Além de inspirações outras, lunares todas, sempre me vêm à mente uma referência que volta e meia convoca minha perplexidade analítica: por que será que próximos meus ao ouvirem comentários sempre sentenciam “você vive mesmo com a cabeça na lua”. Sabe? É verdade! Meditando sobre a insistência disso, filtrei as duas melhores lendas sobre o fascínio dela em minhas noites pessoais. Uma decorre da tradição árabe das “duas luas”. Dizia-se que um dia há de chegar quando, ao mesmo tempo duas luas, lindas e cheias, derramando brilhos excessivos, gerarão novas constelações que vão repontar no céu. Os fundamentos desse desbaratado devaneio remetem à suposição de que uma segunda lua, advinda de outro planeta, vai se despregar dele para tanger nosso céu. Segundo tal preceito, as duas luas disputarão os olhares dos povos que ficarão divididos entre explicações complicadas, maldição ou benção, e haverá até espaço para os loucos que, em delírio poético, ficarão em êxtase absoluto. A outra referência, lindíssima, diz do mito do “quinto quarto”, ou seja, de um instante de feitiço pleno, de caso em que tudo é inversão da rotina. Nesse instante único, tempo de uma fase que aconteceria de milhões a milhões de anos, a paz, harmonia e felicidade se transbordariam em plenitudes. Seria essa ocasião mágica, telúrica, que marcaria a memória de gerações que passariam a esperar tal evento a ser recebido como graça.
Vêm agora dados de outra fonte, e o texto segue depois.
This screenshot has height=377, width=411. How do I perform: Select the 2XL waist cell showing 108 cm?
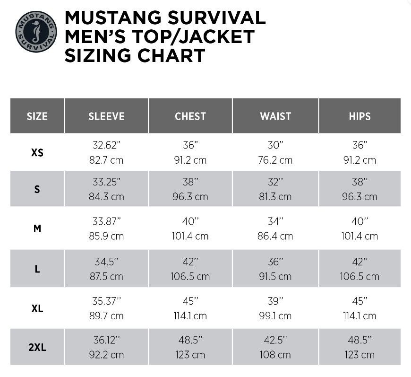pos(275,354)
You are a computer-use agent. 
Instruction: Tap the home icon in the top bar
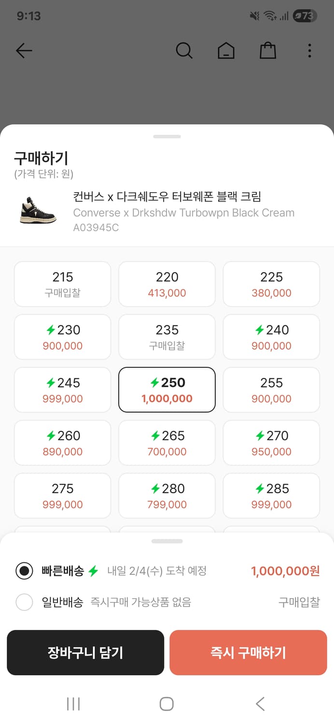(226, 50)
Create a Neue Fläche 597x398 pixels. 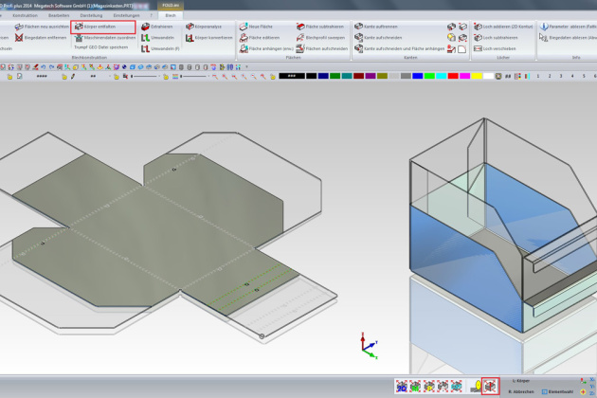[x=266, y=27]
Por certo, há avessos dessas menções poéticas. A lua dos lobos maus, dos boitatás, dos sacis assustadores, dos sedutores botos, das almas do outro mundo também atormenta. De todas, porém, a que mais aterroriza é a lua dos vampiros que, perdidos nas escuridões, nas noites de plenilúnio, saem à procura de vítimas. Valho-me do sucesso dessa combinação para pensar na eternidade da ligação da lua mandingueira com a alteração do perfil dos agentes do mal. Na pendular relação entre o bem e o mal, os vampiros pós-modernos têm insistido na alternativa do antídoto, ou seja, em vez de arrastar amados para o mundo misterioso dos contaminados pelo vírus da fatalidade, eles se apaixonam pelas vítimas e tendem a se humanizar. Lindo, não? Certamente, a metamorfose do status dos vampiros é mutante, mas, o que não se altera é a relação com a lua.
Pensando nessas tolices todas, entre as luas inspiradoras e as que atormentam, faço minhas escolhas. Gosto das luas boas que iluminam noites e, principalmente, conforta-me saber que há ciclos que cumprem rotas. É bom garantir que a sucessão de fases sempre há de regenerar a lua cheia de nossos sonhos.